As shown in FIG. 5 , when no electric current is supplied to the two coils 33 and the magnetic field is disappeared, the coil spring 23 provides the restoring force to draw the spring member 2 and the moving contact 21 backward. The moving contact 21 moves upwardly to leave the fixed contact 11 again. Accordingly, the relay with multiple coils acts as a switch for opening/closing a circuit (not shown) connected to the relay.
With reference to FIG. 6 , that shows a second embodiment of the relay with multiple coils in accordance with the present invention. The elements and effects of the second embodiment which are the same with the preferred embodiment are not described, only the differences are described. In this embodiment, a U-shaped armature 30 a has two spaced upper legs 301 a extending downwardly therefrom. Each of upper legs 301 a has a protrusion 302 a tapered downward. A U-shaped iron core 31 a has two spaced lower legs 311 a extending upwardly therefrom. Each of the lower legs 311 a has an indentation 312 a tapered downward. The U-shaped iron core 31 a is able to be firmly engaged with the U-shaped armature 30 a by an engagement between the indentations 312 a and the protrusions 302 a.

### MATERIAL SUPPLIED

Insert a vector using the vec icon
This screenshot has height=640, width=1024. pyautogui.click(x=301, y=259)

--

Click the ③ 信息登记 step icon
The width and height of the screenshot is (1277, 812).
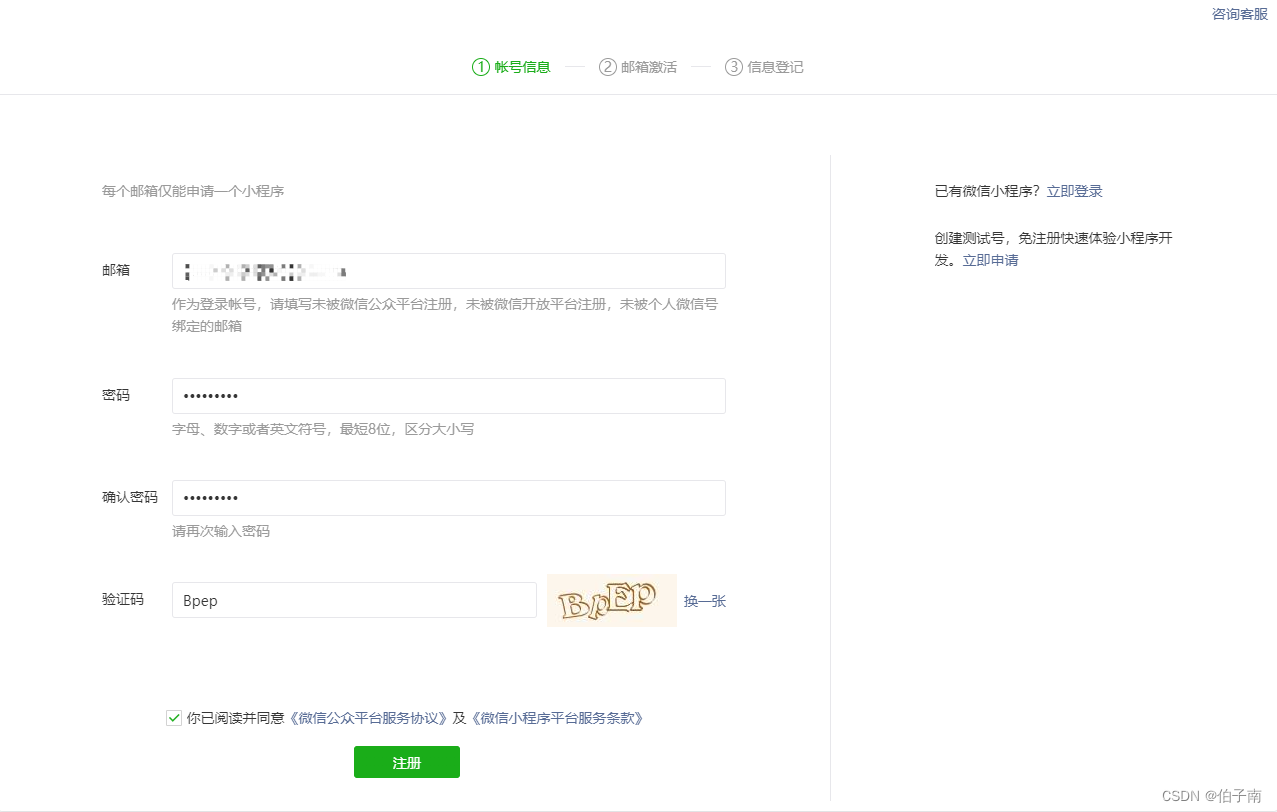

### EXERCISE OBJECTIVE
In the relay text, what provides the restoring force that draws the spring member and the moving contact backward when no current is supplied to the coils?

### ANSWER BELOW
The coil spring 23.